4 ways to optimize your storage
Before you even start writing your query, there are steps you can take when designing your Data Warehouse to ensure data is already stored in the most optimal way.
BigQuery does full table and column scans for any given query. In typical OLTP databases, this can be mitigated by indexing columns, which isn’t supported in BigQuery.
In a typical OLTP, you can limit the amount of data scanned by using the keyword LIMIT. Let’s see if that’s the case on BigQuery.
Notice that both these queries will scan 379.24GB when run.

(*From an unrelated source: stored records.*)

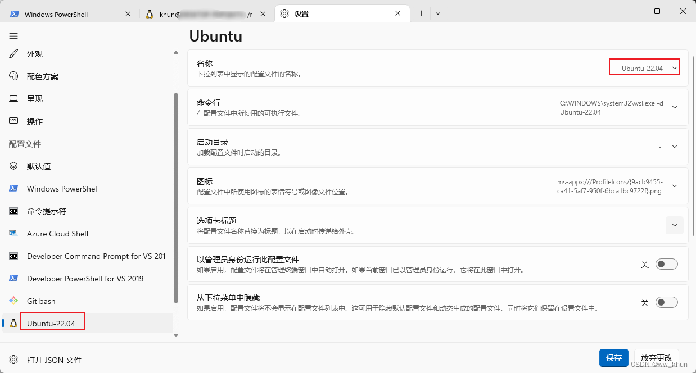The width and height of the screenshot is (696, 373).
Task: Click the sidebar vertical scrollbar
Action: click(176, 197)
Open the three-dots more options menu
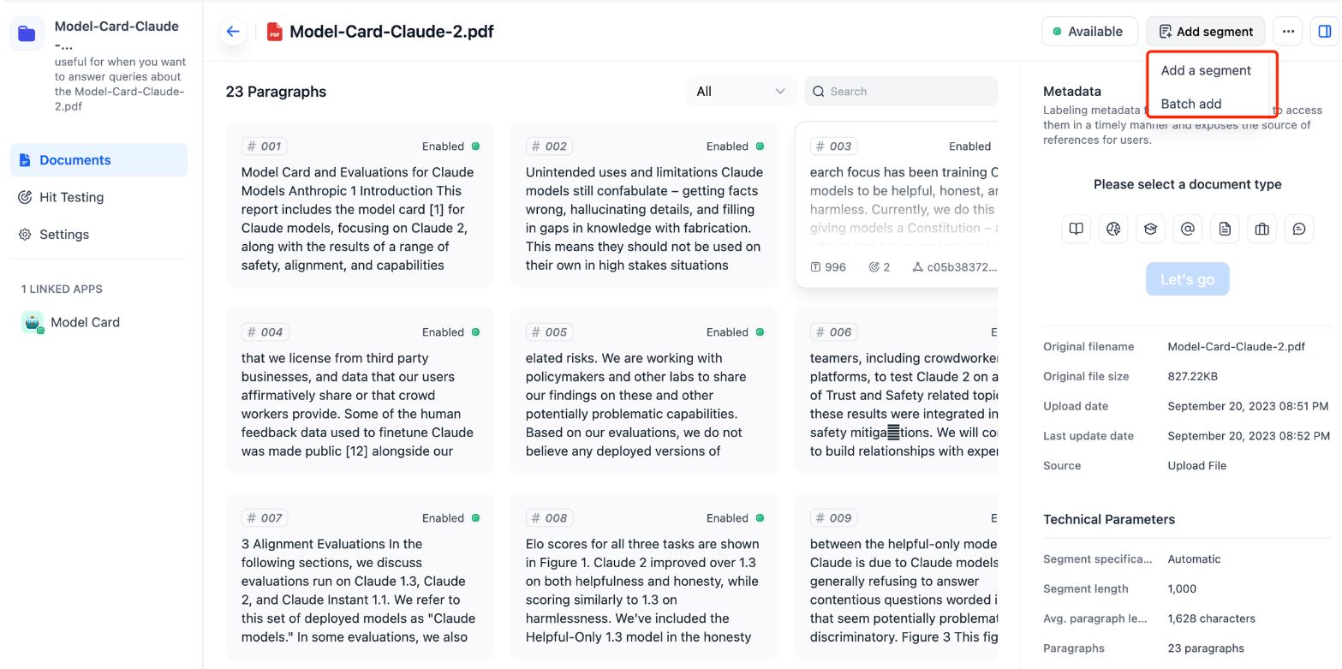Screen dimensions: 1342x669 (1287, 32)
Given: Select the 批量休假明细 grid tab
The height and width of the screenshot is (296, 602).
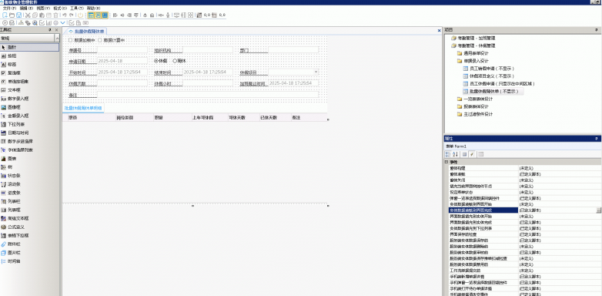Looking at the screenshot, I should coord(83,109).
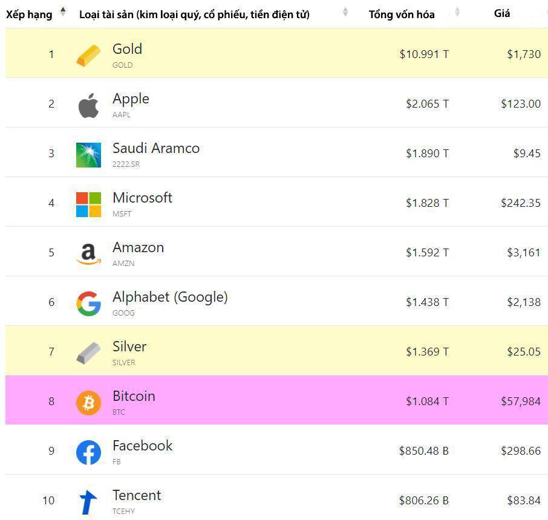Select Gold's $10.991 T market cap
The image size is (548, 520).
coord(423,54)
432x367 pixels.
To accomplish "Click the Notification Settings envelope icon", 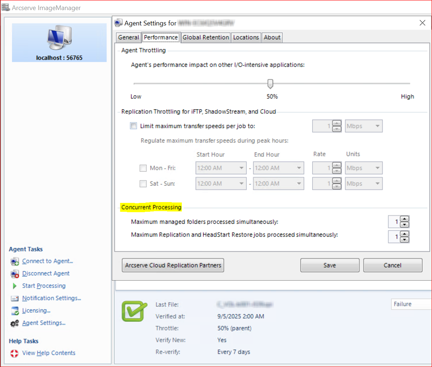I will click(15, 298).
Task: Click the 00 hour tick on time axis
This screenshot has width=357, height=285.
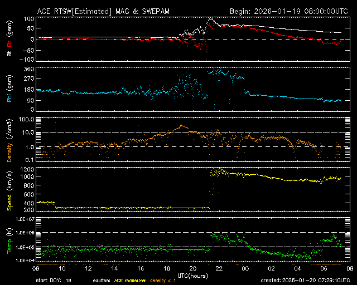Action: pos(245,269)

Therefore, it’s very important that your query limits the amount of data being scanned in the first place. At the design stage, you can partition and cluster your tables.
Partition your tables
Partitioning splits your table into smaller logical sections based on a given field. More often than not, date and timestamp columns in the data are used for partitioning. The time of ingestion into BigQuery and integer columns can also be used.
BigQuery manages writing data into partitions by automatically writing new data into the specific partition based on data in the partition column.

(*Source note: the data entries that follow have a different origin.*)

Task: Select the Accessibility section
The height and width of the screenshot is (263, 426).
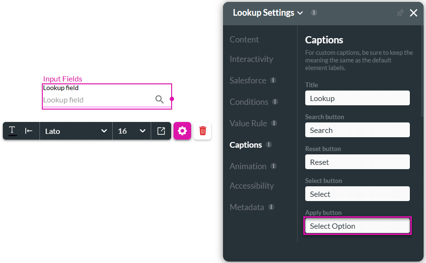Action: 252,186
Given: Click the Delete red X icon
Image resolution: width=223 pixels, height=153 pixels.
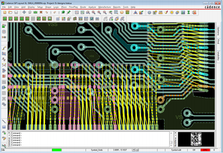Looking at the screenshot, I should coord(41,12).
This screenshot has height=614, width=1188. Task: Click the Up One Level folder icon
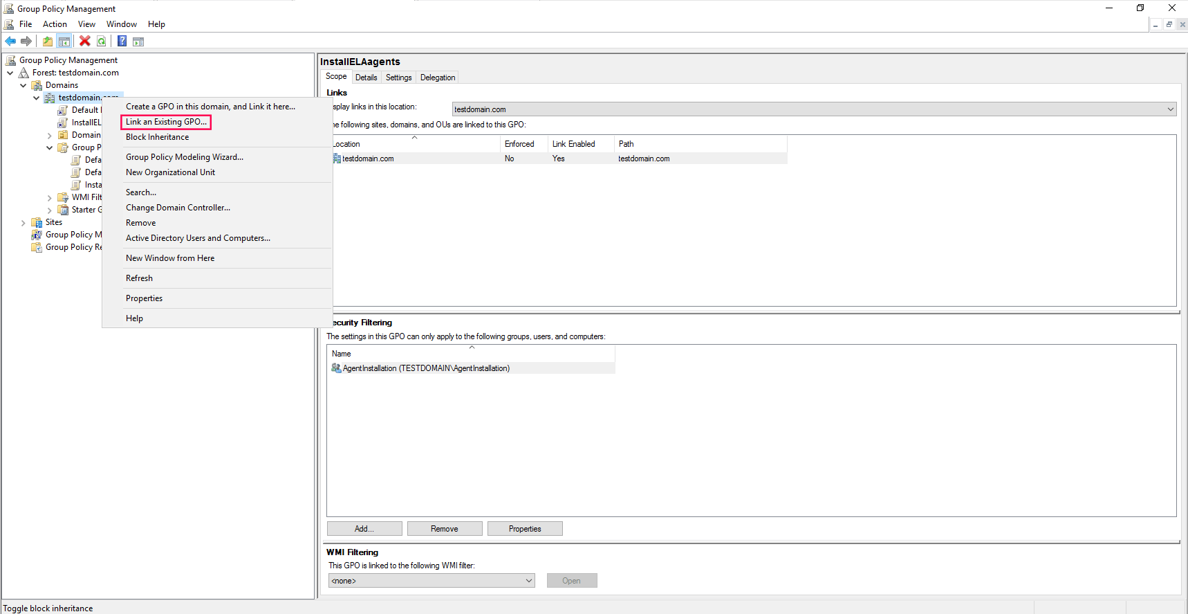click(47, 42)
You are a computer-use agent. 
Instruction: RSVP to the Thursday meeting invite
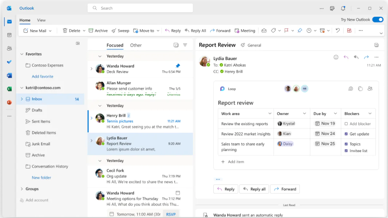171,214
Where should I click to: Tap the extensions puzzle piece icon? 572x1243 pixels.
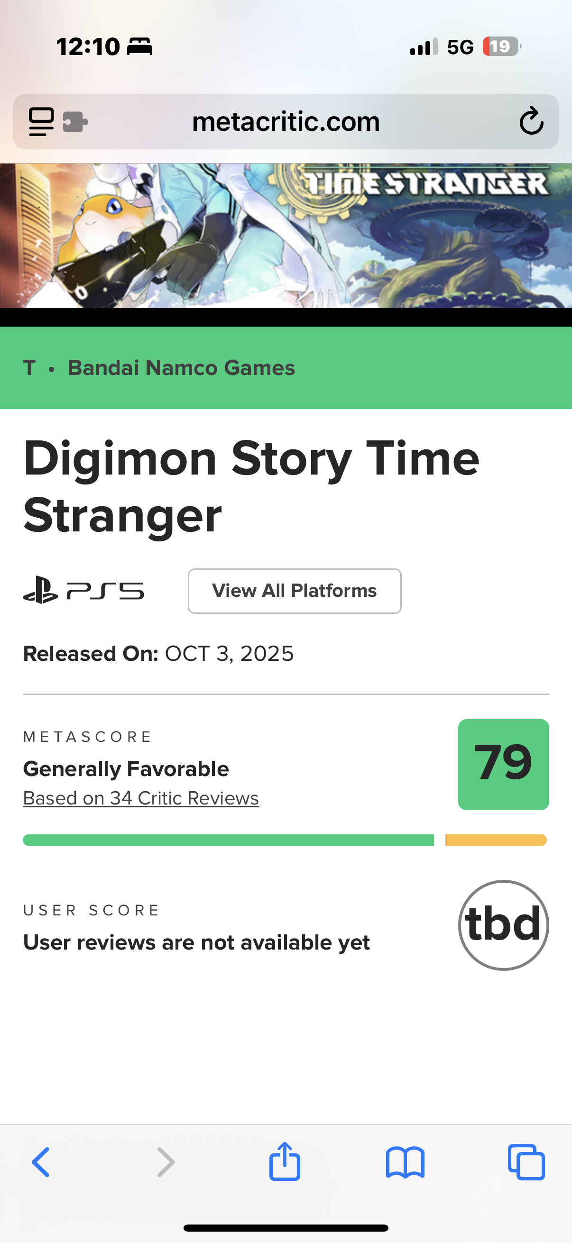click(75, 122)
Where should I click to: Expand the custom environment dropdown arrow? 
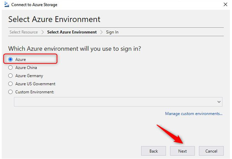pos(219,102)
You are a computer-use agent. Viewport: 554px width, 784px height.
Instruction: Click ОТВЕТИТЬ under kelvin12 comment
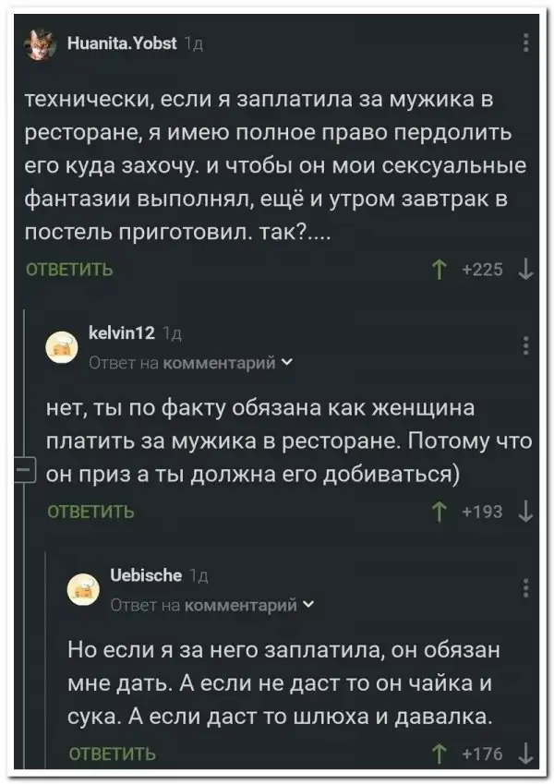point(90,511)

When you run a query against a partitioned table, you pass a condition that filters on the partition field. BigQuery will then only scan data in the partition with that value, a process called pruning.
Here is an example of a table partitioned on the field _PARTITIONTIME:
On the BigQuery console, in the table creation UI, you can specify how you want the table partitioned, and for extra safety, whether any queries on that table must have a WHERE clause.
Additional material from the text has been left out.